Гавр… Что ее отец делал в Гавре? Моряк из него был как из утюга. Абигэль поблагодарила и, уладив последние формальности, вышла. Сев в машину, она поняла, что не способна сейчас ехать в отель, где рискует попросту напиться. До Гавра было не больше тридцати километров. Она положила брелок в виде штурвала и фотографию Ива на приборную панель и тронулась в путь.
Зазвонил ее телефон.
– Да, Фредерик.
– Я… я хотел извиниться за сегодняшнее утро. Я сглупил и…
– Ладно, забыли.
– Как твоя поездка?
– Я кое-что обнаружила, еще не знаю, что об этом думать. Кажется, мой отец вел двойную жизнь. Он не жил в доме, который снимал в Этрета.
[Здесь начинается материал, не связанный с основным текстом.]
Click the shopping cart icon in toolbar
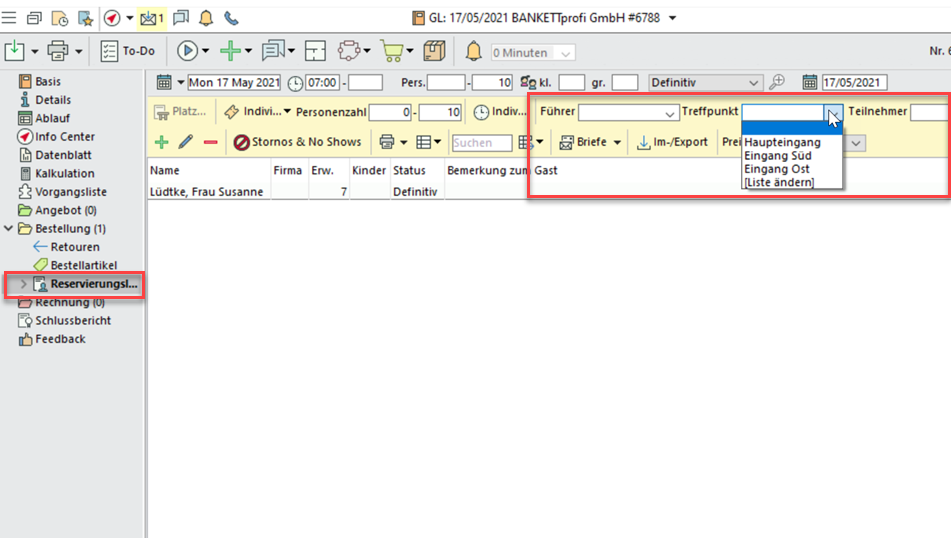The height and width of the screenshot is (538, 951). 390,51
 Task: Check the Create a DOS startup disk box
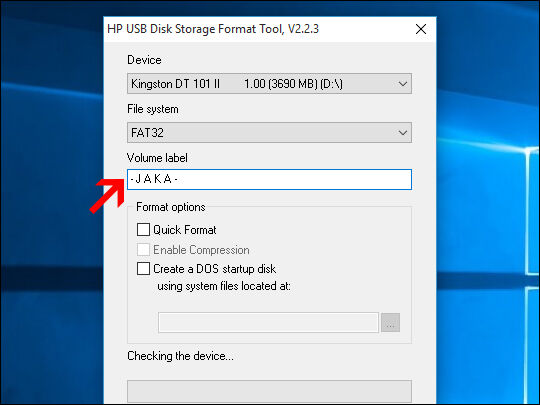(x=143, y=269)
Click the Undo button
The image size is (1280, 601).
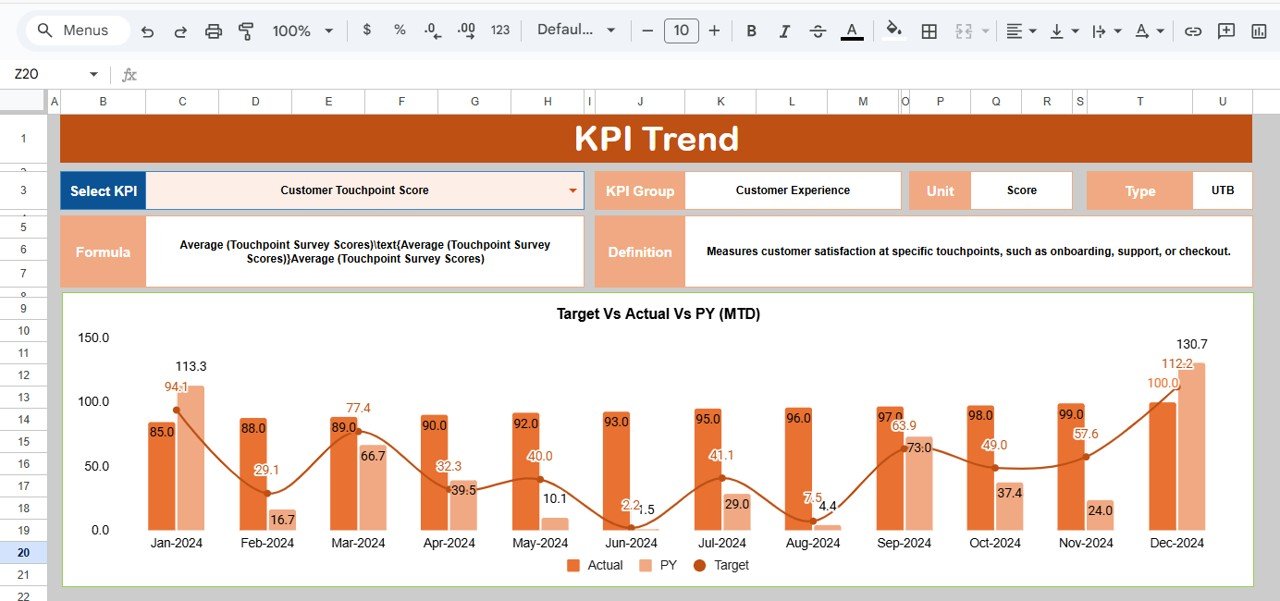pos(148,31)
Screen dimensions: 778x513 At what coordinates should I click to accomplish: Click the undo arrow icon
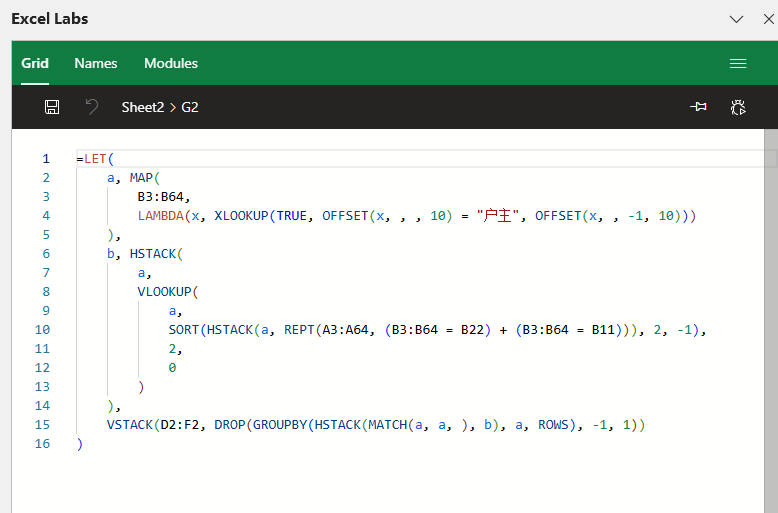click(92, 107)
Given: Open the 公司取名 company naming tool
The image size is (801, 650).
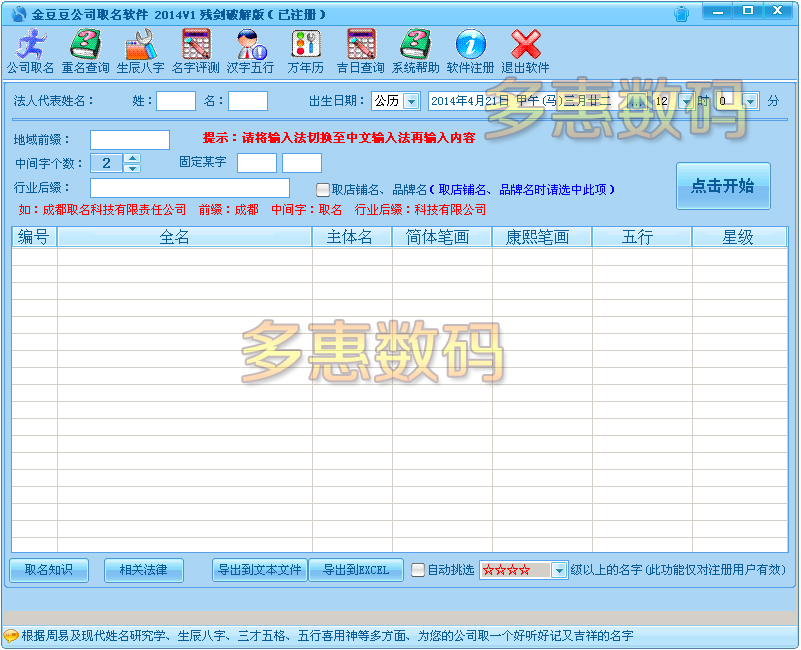Looking at the screenshot, I should (30, 51).
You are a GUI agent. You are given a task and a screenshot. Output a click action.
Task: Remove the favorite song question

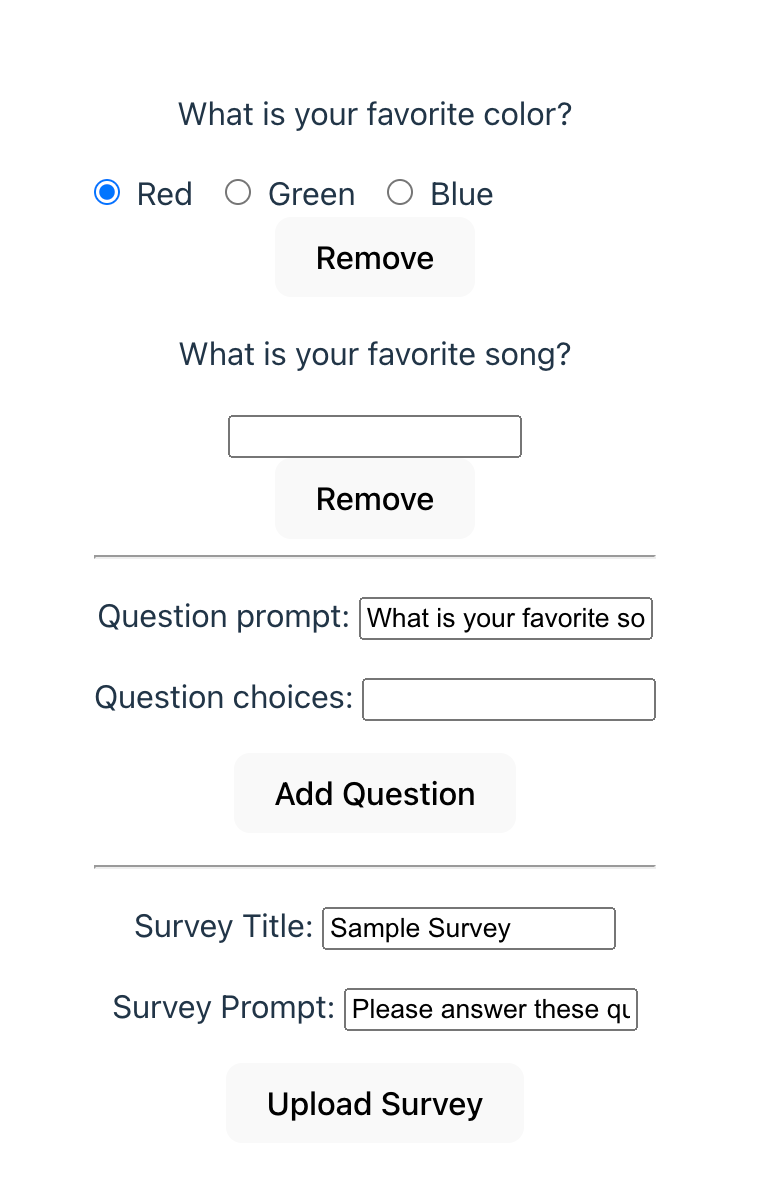pyautogui.click(x=374, y=499)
Это открытие плюс письмо Леа… должна тебе признаться, что… это трудно.
Повисла пауза.
– Ив, может быть, кого-то встретил, – предположил Фредерик. – Женщину, и жил у нее?
– Я об этом думала. Но почему в таком случае он продолжал платить восемьсот евро в месяц за дом? Почему с первых же месяцев не расходовал ни воды, ни газа, ни электричества? Почему уничтожил счета? Нет, тут что-то не сходится. Мой отец снял этот дом, чтобы убедить всех, будто живет иной жизнью, чем на самом деле. И он скверно выглядел, когда приехал ко мне. Вымотанный, похудевший.
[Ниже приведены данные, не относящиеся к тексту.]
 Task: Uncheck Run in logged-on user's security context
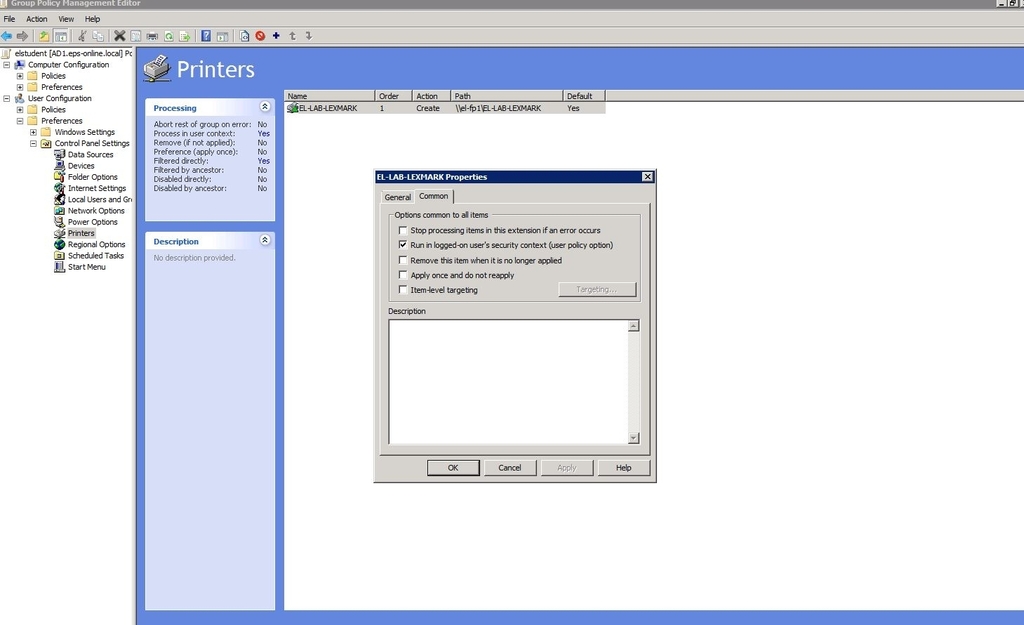(404, 245)
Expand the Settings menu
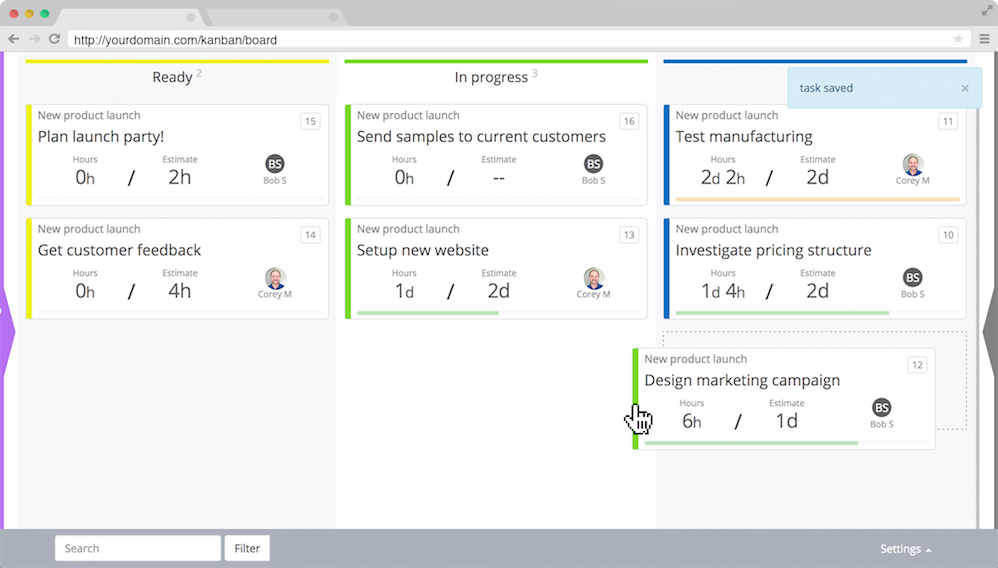The width and height of the screenshot is (998, 568). click(906, 548)
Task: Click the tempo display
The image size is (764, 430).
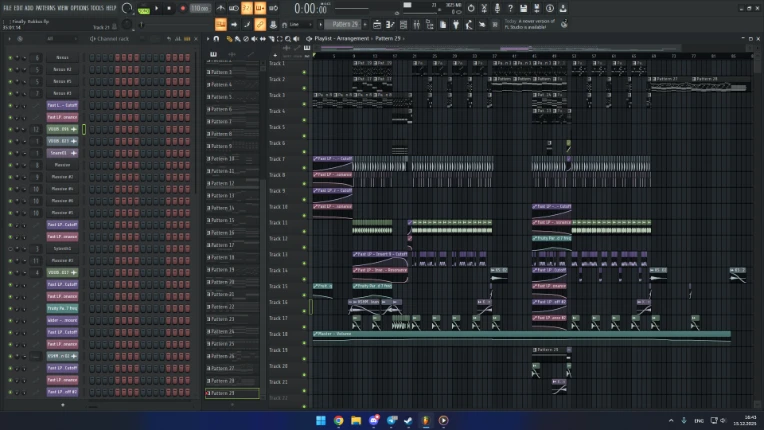Action: click(x=199, y=8)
– У него всегда был такой темперамент. Слишком нервный, слишком…
– Нет-нет, тут что-то другое, я уверена. Я нашла записку в его вещах, адресованную мне, он пишет что-то вроде «найти истину». Как будто пытается указать мне путь, сам того не желая. Я еду в Гавр. У меня есть ниточка, и я хочу понять.
– В Гавр?
– Среди ключей отца я нашла один с надписью «Матрешка». Это ключ от яхты. Он тебе когда-нибудь о ней говорил?
– Яхта? Чтобы у твоего отца была яхта? Да с каких пор?
– Вот это я и пытаюсь выяснить.
Море мерцало под закатным солнцем. Чайки кружили в воздушных потоках, пикируя торпедами. Абигэль поговорила по телефону еще несколько минут и повесила трубку. Она бросила последний взгляд на высокие скалы, исчезавшие понемногу в темноте, свернула и покатила среди полей. Перед ней на приборной панели широко улыбался с фотографии Ив, позируя перед яхтами.
И веяло жутью от маски лжи, скрывавшей его лицо.